YOUR ASSIGNMENT
Beginning with the line that holds "Where should I" and ending with the last line of the entries below, copy every line exactly and nothing else, with the pictures left out.

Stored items
[Start of section]

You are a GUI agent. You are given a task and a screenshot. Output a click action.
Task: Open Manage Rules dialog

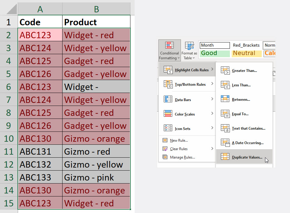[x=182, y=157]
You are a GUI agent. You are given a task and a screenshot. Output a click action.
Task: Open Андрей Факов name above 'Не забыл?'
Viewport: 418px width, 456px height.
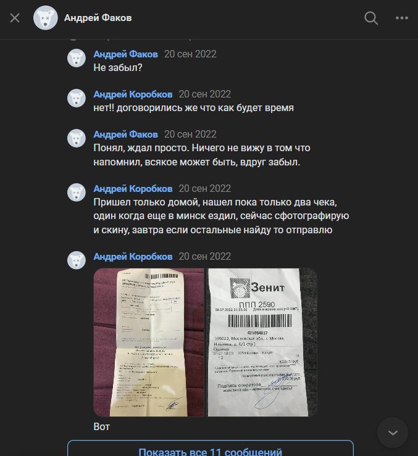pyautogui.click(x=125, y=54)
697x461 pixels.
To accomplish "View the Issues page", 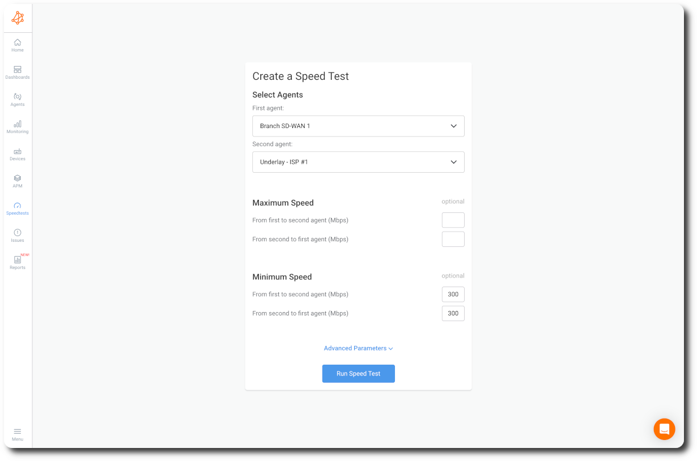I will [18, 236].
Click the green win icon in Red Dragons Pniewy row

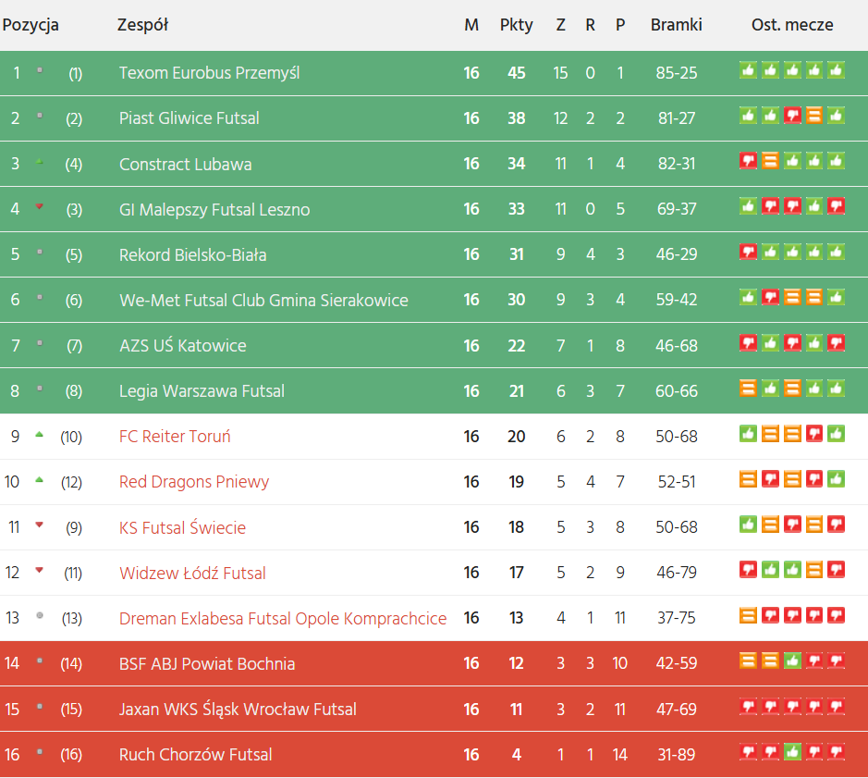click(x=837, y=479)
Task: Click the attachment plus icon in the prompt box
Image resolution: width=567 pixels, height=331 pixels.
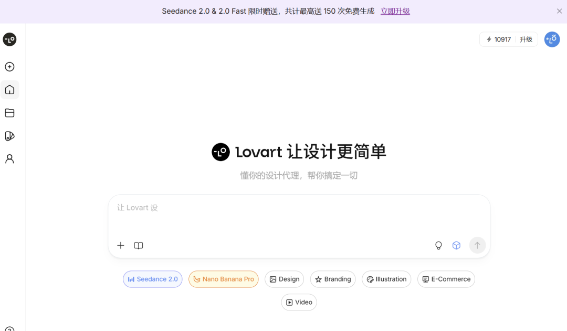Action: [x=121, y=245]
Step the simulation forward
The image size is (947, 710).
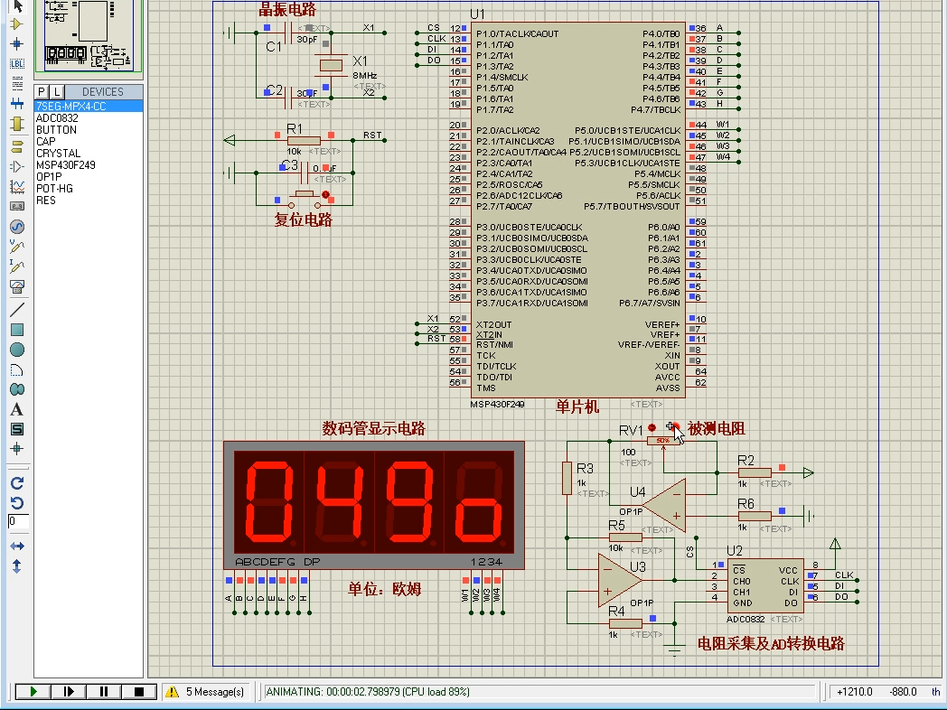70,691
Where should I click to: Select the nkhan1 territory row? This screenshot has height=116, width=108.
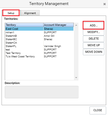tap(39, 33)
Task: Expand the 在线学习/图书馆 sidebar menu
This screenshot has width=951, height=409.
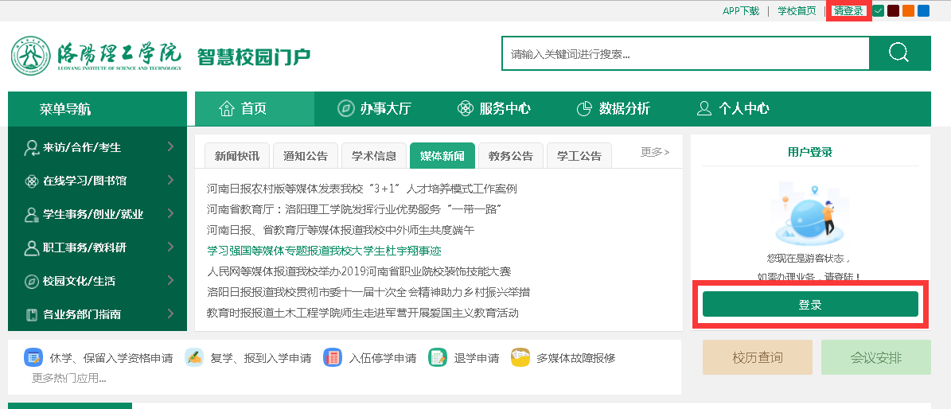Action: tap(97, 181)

[End of section]

RESPONSE BOX
Where should I click to: Select the nkhan1 territory row? This screenshot has height=116, width=108.
tap(39, 33)
Task: Expand the 在线学习/图书馆 sidebar menu
This screenshot has width=951, height=409.
Action: tap(97, 181)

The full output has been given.